Oui, et les causes du stress ne sont pas non plus les mêmes chez tous les individus. Si l’on est exposé à des violences, on peut craindre de mourir par exemple. Les soignants, les caissières, tous ceux qui ont potentiellement plus de risques d’être en contact avec des sujets infectés peuvent avoir une source de stress très importante. Chez les soignants, qui doivent faire face à de nombreux décès, la littérature scientifique rapporte notamment des états de syndrome post-traumatique à distance. On peut se demander dans quelle mesure on peut aussi vivre cet état par personne interposée, par exemple via les informations que l’on regarde à la télévision.
Imaginons une personne seule, confinée chez elle, avec peu de contact avec l’extérieur. Quels sont ses risques psychologiques ?
Ce que l’on a observé pour les voyages dans l’espace ou dans le Grand Nord, dans des situations d’isolement extrême, est essentiellement du stress, de la dépression et des troubles du sommeil. De plus, il n’est pas impossible de développer des hallucinations. Cela est lié à la théorie de désafférentation sensorielle et sociale : lorsqu’un individu n’a plus de contact avec les autres, il est privé de certaines stimulations sensorielles qui ne parviennent plus au cerveau. Dans certains cas bien spécifiques, ces manifestations peuvent être annonciatrices de symptômes psychotiques. Mais cela ne veut pas dire que tous les confinés vont développer des maladies mentales ! Simplement, notre cerveau peut nous jouer des tours. Et puis, dans toutes ces études, lorsqu’il y a des hallucinations, elles disparaissent après le confinement.
Le déconfinement vient de commencer mais les personnes âgées ans sont invitées à rester chez elles pour le moment. Quels conseils peut-on leur donner ?

* Données recueillies:

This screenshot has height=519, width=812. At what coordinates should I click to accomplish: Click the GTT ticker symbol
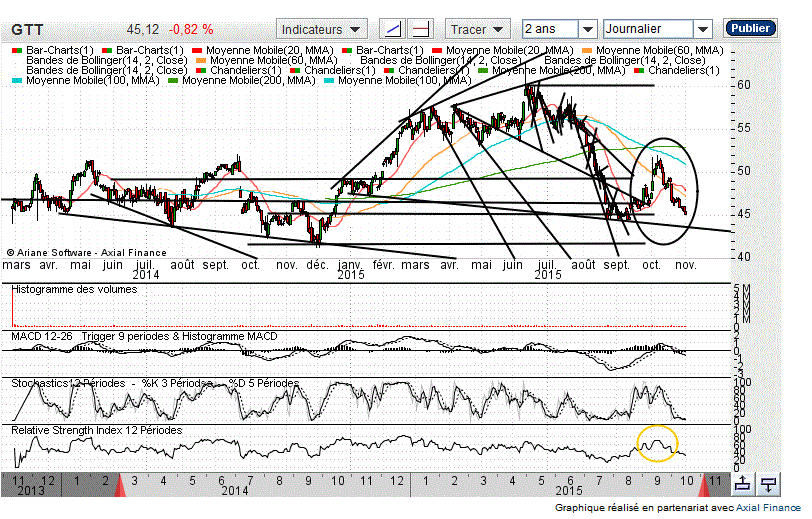(x=26, y=30)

* Consignes:
• a. D'après l'extrait sur les effets psychologiques du confinement, quels troubles a-t-on essentiellement observés lors des voyages dans l'espace ou dans le Grand Nord ?
• b. Rédigez la suite de l'extrait sur les effets psychologiques du confinement, en reprenant juste après sa dernière phrase.
Le matériel ne joue aucun rôle dans cet exercice.

* Corrigé:
• a. Du stress, de la dépression et des troubles du sommeil.

• b.
D’une manière générale, il est fondamental de conserver des horaires fixes, identiques à ceux que l’on a en dehors du confinement. Ne pas respecter ces horaires, cela veut dire ne plus dormir, ou mal dormir. Cela entretient l’anxiété et vice versa. Pour les personnes âgées, le plus difficile c’est l’absence de contact. Dans les maisons de retraite ou les services de gériatrie, on observe ce que l’on appelle le syndrome du glissement : sans contact avec l’extérieur, la personne se laisse aller, elle n’a plus de raison de vivre. Il faut absolument garder ce lien avec les proches. C’est ce qui a été fait pendant le confinement : les équipes ont essayé de maintenir ce contact avec les nouvelles technologies pour que les résidents sachent que leurs familles pensent à eux. Des médecins, des infirmières ou des aides à domicile ont continué à se déplacer chez les personnes âgées isolées pour apporter un peu de compagnie.
Le déconfinement peut donner lieu à des sentiments très contradictoires : de la joie, voire de l’euphorie, mais aussi de la peur. Comment gérer tout ça ?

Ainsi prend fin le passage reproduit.